Task statement. Having read the data, transcribe all of it without deviation.

Stored items.
──────────

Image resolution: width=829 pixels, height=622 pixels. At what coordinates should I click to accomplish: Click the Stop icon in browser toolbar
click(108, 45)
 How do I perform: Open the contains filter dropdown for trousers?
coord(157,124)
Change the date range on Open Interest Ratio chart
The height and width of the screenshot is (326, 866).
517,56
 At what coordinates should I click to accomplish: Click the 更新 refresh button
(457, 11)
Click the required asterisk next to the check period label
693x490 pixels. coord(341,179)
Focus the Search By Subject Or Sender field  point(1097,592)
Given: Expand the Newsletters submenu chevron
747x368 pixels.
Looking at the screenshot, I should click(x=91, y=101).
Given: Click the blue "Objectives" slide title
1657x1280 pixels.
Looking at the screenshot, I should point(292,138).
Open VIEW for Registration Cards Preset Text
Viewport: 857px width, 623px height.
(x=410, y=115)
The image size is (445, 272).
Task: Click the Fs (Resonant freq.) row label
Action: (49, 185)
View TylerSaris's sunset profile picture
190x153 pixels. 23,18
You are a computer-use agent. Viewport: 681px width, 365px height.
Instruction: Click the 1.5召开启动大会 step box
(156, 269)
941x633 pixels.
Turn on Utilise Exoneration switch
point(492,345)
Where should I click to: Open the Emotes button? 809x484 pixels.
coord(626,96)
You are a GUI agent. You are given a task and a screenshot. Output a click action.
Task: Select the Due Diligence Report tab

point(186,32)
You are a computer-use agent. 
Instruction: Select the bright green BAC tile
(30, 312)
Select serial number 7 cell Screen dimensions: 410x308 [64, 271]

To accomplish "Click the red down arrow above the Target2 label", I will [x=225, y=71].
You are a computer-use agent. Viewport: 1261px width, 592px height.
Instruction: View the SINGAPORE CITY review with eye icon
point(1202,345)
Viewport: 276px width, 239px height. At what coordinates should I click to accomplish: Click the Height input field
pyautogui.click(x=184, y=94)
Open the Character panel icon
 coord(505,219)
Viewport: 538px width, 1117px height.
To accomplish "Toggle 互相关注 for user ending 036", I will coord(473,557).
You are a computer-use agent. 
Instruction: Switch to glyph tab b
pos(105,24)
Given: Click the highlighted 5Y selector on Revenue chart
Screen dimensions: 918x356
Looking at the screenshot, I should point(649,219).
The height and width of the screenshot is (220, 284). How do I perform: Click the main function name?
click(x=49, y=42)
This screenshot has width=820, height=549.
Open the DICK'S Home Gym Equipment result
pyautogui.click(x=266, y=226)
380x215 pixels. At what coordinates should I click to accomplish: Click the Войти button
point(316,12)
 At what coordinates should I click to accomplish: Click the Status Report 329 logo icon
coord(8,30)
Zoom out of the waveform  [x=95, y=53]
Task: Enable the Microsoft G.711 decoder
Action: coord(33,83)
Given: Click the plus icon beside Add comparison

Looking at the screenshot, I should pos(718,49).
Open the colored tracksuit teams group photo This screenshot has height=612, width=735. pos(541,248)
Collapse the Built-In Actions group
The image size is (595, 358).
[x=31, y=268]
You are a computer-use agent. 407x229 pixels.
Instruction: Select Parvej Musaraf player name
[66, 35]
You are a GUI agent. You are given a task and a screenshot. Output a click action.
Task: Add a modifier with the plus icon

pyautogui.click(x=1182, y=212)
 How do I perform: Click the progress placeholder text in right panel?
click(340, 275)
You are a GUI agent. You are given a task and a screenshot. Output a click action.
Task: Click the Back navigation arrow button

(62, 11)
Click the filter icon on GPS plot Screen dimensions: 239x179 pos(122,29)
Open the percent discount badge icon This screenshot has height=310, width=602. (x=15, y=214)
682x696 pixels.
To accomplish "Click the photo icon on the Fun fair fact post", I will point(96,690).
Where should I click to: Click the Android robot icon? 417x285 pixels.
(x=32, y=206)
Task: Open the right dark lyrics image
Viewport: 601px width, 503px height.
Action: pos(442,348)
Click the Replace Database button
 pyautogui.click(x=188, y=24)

──────────

Exercise output.
Image resolution: width=829 pixels, height=622 pixels. At what coordinates should I click to accomplish: Click the Stop icon in browser toolbar
click(108, 45)
 How do I perform: Open the contains filter dropdown for trousers?
coord(157,124)
Change the date range on Open Interest Ratio chart
The height and width of the screenshot is (326, 866).
517,56
 At what coordinates should I click to accomplish: Click the 更新 refresh button
(457, 11)
Click the required asterisk next to the check period label
693x490 pixels. coord(341,179)
Focus the Search By Subject Or Sender field  point(1097,592)
Given: Expand the Newsletters submenu chevron
747x368 pixels.
Looking at the screenshot, I should click(x=91, y=101).
Given: Click the blue "Objectives" slide title
1657x1280 pixels.
Looking at the screenshot, I should point(292,138).
Open VIEW for Registration Cards Preset Text
Viewport: 857px width, 623px height.
(x=410, y=115)
The image size is (445, 272).
Task: Click the Fs (Resonant freq.) row label
Action: (49, 185)
View TylerSaris's sunset profile picture
190x153 pixels. 23,18
You are a computer-use agent. Viewport: 681px width, 365px height.
Instruction: Click the 1.5召开启动大会 step box
(156, 269)
941x633 pixels.
Turn on Utilise Exoneration switch
point(492,345)
Where should I click to: Open the Emotes button? 809x484 pixels.
coord(626,96)
You are a GUI agent. You are given a task and a screenshot. Output a click action.
Task: Select the Due Diligence Report tab

point(186,32)
You are a computer-use agent. 
Instruction: Select the bright green BAC tile
(30, 312)
Select serial number 7 cell Screen dimensions: 410x308 [64, 271]

To accomplish "Click the red down arrow above the Target2 label", I will [x=225, y=71].
You are a computer-use agent. Viewport: 1261px width, 592px height.
Instruction: View the SINGAPORE CITY review with eye icon
point(1202,345)
Viewport: 276px width, 239px height. At what coordinates should I click to accomplish: Click the Height input field
pyautogui.click(x=184, y=94)
Open the Character panel icon
 coord(505,219)
Viewport: 538px width, 1117px height.
To accomplish "Toggle 互相关注 for user ending 036", I will coord(473,557).
You are a computer-use agent. 
Instruction: Switch to glyph tab b
pos(105,24)
Given: Click the highlighted 5Y selector on Revenue chart
Screen dimensions: 918x356
Looking at the screenshot, I should point(649,219).
The height and width of the screenshot is (220, 284). How do I perform: Click the main function name?
click(x=49, y=42)
This screenshot has width=820, height=549.
Open the DICK'S Home Gym Equipment result
pyautogui.click(x=266, y=226)
380x215 pixels. At what coordinates should I click to accomplish: Click the Войти button
point(316,12)
 At what coordinates should I click to accomplish: Click the Status Report 329 logo icon
coord(8,30)
Zoom out of the waveform  [x=95, y=53]
Task: Enable the Microsoft G.711 decoder
Action: coord(33,83)
Given: Click the plus icon beside Add comparison

Looking at the screenshot, I should pos(718,49).
Open the colored tracksuit teams group photo This screenshot has height=612, width=735. pos(541,248)
Collapse the Built-In Actions group
The image size is (595, 358).
[x=31, y=268]
You are a computer-use agent. 407x229 pixels.
Instruction: Select Parvej Musaraf player name
[66, 35]
You are a GUI agent. You are given a task and a screenshot. Output a click action.
Task: Add a modifier with the plus icon

pyautogui.click(x=1182, y=212)
 How do I perform: Click the progress placeholder text in right panel?
click(340, 275)
You are a GUI agent. You are given a task and a screenshot. Output a click action.
Task: Click the Back navigation arrow button

(62, 11)
Click the filter icon on GPS plot Screen dimensions: 239x179 pos(122,29)
Open the percent discount badge icon This screenshot has height=310, width=602. (x=15, y=214)
682x696 pixels.
To accomplish "Click the photo icon on the Fun fair fact post", I will point(96,690).
Where should I click to: Click the Android robot icon? 417x285 pixels.
(x=32, y=206)
Task: Open the right dark lyrics image
Viewport: 601px width, 503px height.
Action: pos(442,348)
Click the Replace Database button
 pyautogui.click(x=188, y=24)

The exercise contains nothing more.